Court Opinion

ID: 9652361
Source: CourtListenerOpinion
Date Created: 2023-08-23 17:22:49.89181+00
Date Added: 2024-06-11T18:12:50.578979
License: Public Domain

*489MANDERINO, Justice,
dissenting.
I dissent. The Court today holds that police officers may, on no more than the faintest suspicion, openly confront citizens in order to investigate possible criminal conduct, and absent some overt show of authority, such as a brandished weapon or a command to freeze, the Fourth Amendment is not relevant in assessing the legality of the police activity. Today’s decision not only runs afoul of the United States Supreme Court’s major pronouncements on investigatory stops, but seriously debilitates Fourth Amendment rights heretofore selfishly guarded by this Court.
In Terry v. Ohio, 392 U.S. 1, 88 S.Ct. 1868, 20 L.Ed.2d 889 (1968), the Supreme Court held that on-the-street frisks for weapons by the police must meet Fourth Amendment standards, but that the officer need not have probable cause to arrest before undertaking this carefully circumscribed intrusion into a citizen’s privacy. See Commonwealth v. Pinney, 474 Pa. 210, -, 378 A.2d 293, 296 (1977), and cases cited therein. Terry, however, avoided the question of the constitutionality of the initial stop, assuming that so long as the individual did not resist detention, or the police officer was not forced to exert his authority in any way, the initial stop was not a seizure within the meaning of the Fourteenth Amendment. 392 U.S. at 19, n. 16, 88 S.Ct. 1879, n. 16, 20 L.Ed.2d at 905, n. 16; id. at 32-33, 88 S.Ct. at 1885, 20 L.Ed.2d at 912-13 (Harlan, J., concurring). See The Supreme Court, 1971 Term, 86 Harv.L.Rev. 171-77 (1972).
In Adams v. Williams, 407 U.S. 143, 92 S.Ct. 1921, 32 L.Ed.2d 612 (1972), the Supreme Court recognized that any on-the-street investigatory stop by the police is a forcible stop; i. e., a “seizure,” subject to Fourth Amendment limitations. Adams held that police may stop a suspicious individual when the officer reasonably believes that the individual may be engaged in criminal activity and when the exigencies of the situation such as the need to momentarily freeze the situation or ascertain the suspect’s identity, justify the stop.

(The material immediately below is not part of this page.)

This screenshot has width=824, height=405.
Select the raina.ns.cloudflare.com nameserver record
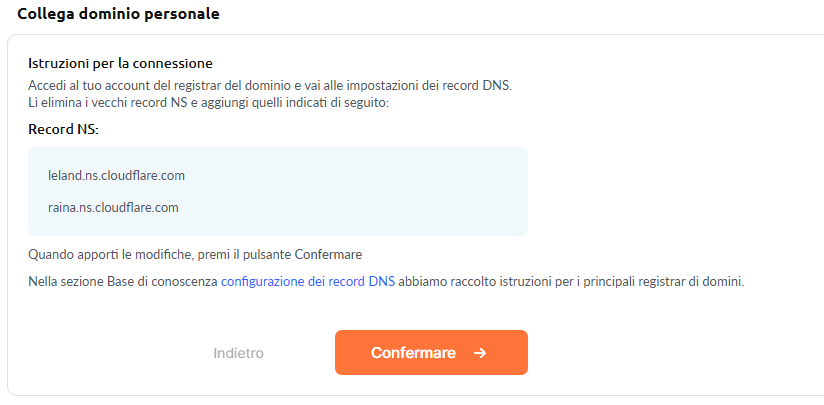[x=113, y=208]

*490Under Adams, it was illegal for these police officers to forcibly stop appellant. Appellant was merely walking down the street — completely innocent behavior — and could harbor a perfectly legitimate expectation to be let alone. If the Fourth Amendment means anything, it is that our society puts a premium on the sanctity of individual freedom and security in the face of unwarranted government encroachments.
The majority concludes that there was no forcible stop here by straining reality, and by rejecting the trial court’s determination that these officers, in effect, “surrounded” appellant immediately preceding his dropping of the contraband.
These officers made a “U-turn” a mere twenty-five feet beyond where appellant was standing, and immediately double parked their car, “with the intention to confront” appellant and his companions. Even assuming that at this point appellant did not know or suspect that these men were law enforcement officers, the fact that three men pull up in and exit a car “with the intent to confront” three other individuals, and do so in the manner in which the police officers here confronted appellant, would cause a reasonable person in appellant’s position to believe that he should not walk away, but should submit to any forthcoming questions these persons might have. I have no doubt that an innocent citizen would feel that his freedom to walk away was being restrained if these men approached as they did here within ten feet of the individual.
I therefore think it wholly unrealistic to conclude, as does the majority, that these officers were not effectuating a forcible stop of appellant. The officers were doing precisely that, and since they had absolutely no grounds for accosting this individual, the stop was illegal. In this Commonwealth, the primary responsibility and duty of giving force and effect to constitutional liberties lies with this Court. I think we abdicate that responsibility when we allow citizens to be *491stopped and searched at the whim of police officers who have only a slight suspicion of improper conduct.